I called anyway and it was 5am there. My brother was awake and getting ready for his day and a visit to the hospital. He was unable to give me very many details so I had to call the hospital. I quickly learned that my mother has hypoglycemia and hypothermia. She been insulin dependent for many years now and something went wrong and her sugar levels dropped. This also caused her to have a mild heart attack. My brother discovered her unresponsive in the morning and had to call a friend to take my mom to the hospital. It is so sad to think about as most of us here have not just one car but two. In South Africa there is a whole other economy made up of bartering, trading and exchanging favors.
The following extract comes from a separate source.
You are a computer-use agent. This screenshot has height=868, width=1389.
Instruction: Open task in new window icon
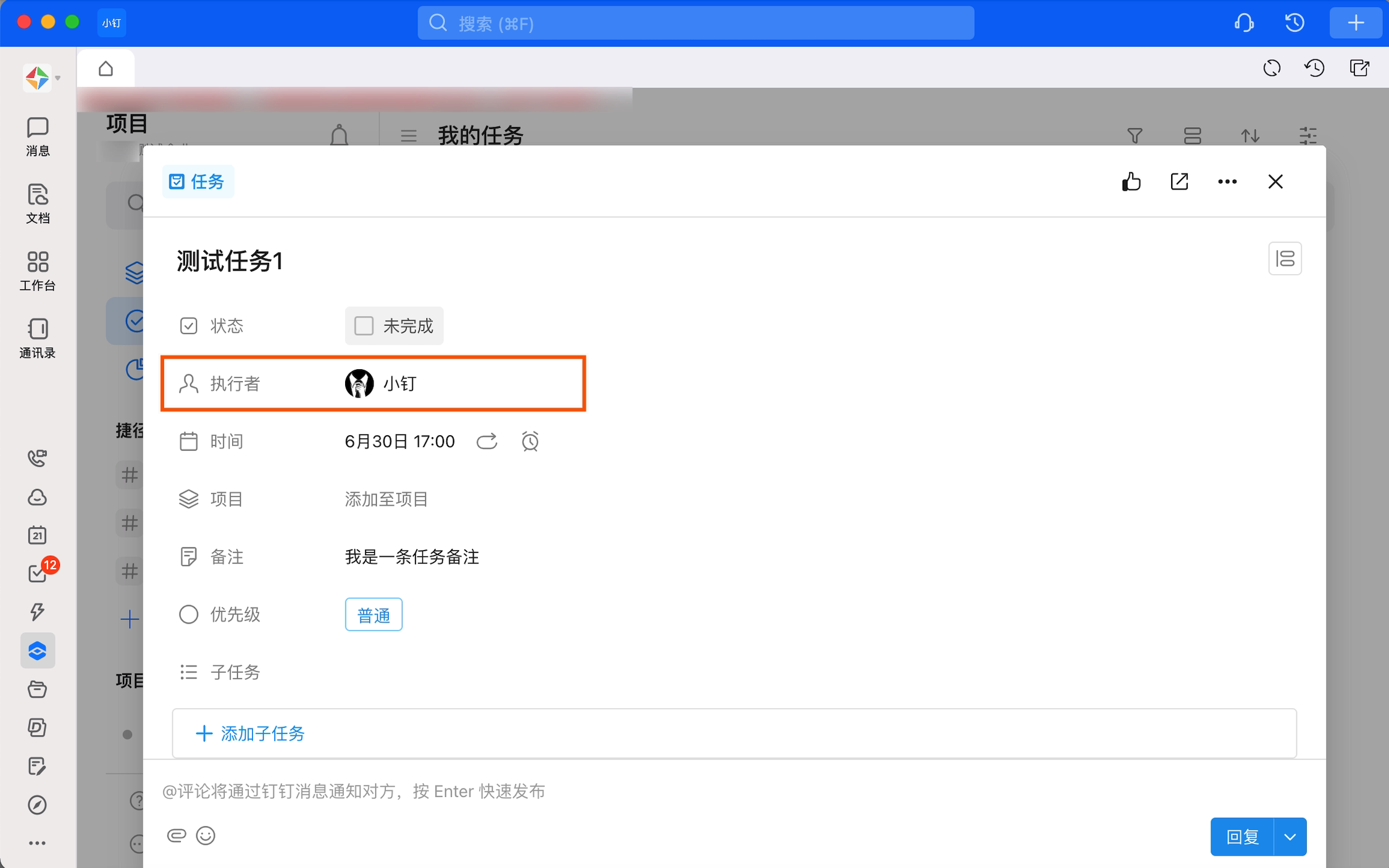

It is fortunate that it is a tight community and my mom was able to get the help she needed.
She is stable for now but I am a wreck. There are so many emotions and mixed feelings. I wish I could be there and there are discussions of me returning home. Not the ideal circumstances but there is this void that nothing and no one can fill. An emptiness and a heaviness that cannot be shaken. I want it all to go away and everything to be right. Now it is 10:45pm the kids are in bed , hubby is asleep and the rest of the U.S is falling asleep yet way on the opposite hemisphere the day is just beginning and there are so many issues to be dealt with and decisions to be made. Maybe that is why I am a night owl. It is a longing to live two lives at the same time and yet it is impossible. I wish I did not have to sleep and I had Dorothy's red shoes to click my heels and be home again. Where is home ? Will South Africa always be my home or is it right here with the my kids , my family ? I love them all but being so far away is so painful.
I will call in a while and hope to have a chance to talk with my mom. I have to think positive and hope she makes it through this. Okay I just called the hospital one more time and had a lovely chat with the nurse. My mom is doing great and is back to her fiesty self. She told the nurses that she has no idea why she was brought to the hospital and that she needed to go home as she had washed a lot of clothes and needed to go home to hang it all up. That brought a smile to my face.My sweet sweet mom washes all the clothes on a wash stone outside . rinses each one and rinses again is fabric softner before she hangs them out to dry and and then has to watch them so it does not get stolen. I wish that I can remember that when I complain about my laundry multiplying. I feel better but I feel like I want to just crawl into a corner and cry. Maybe I will.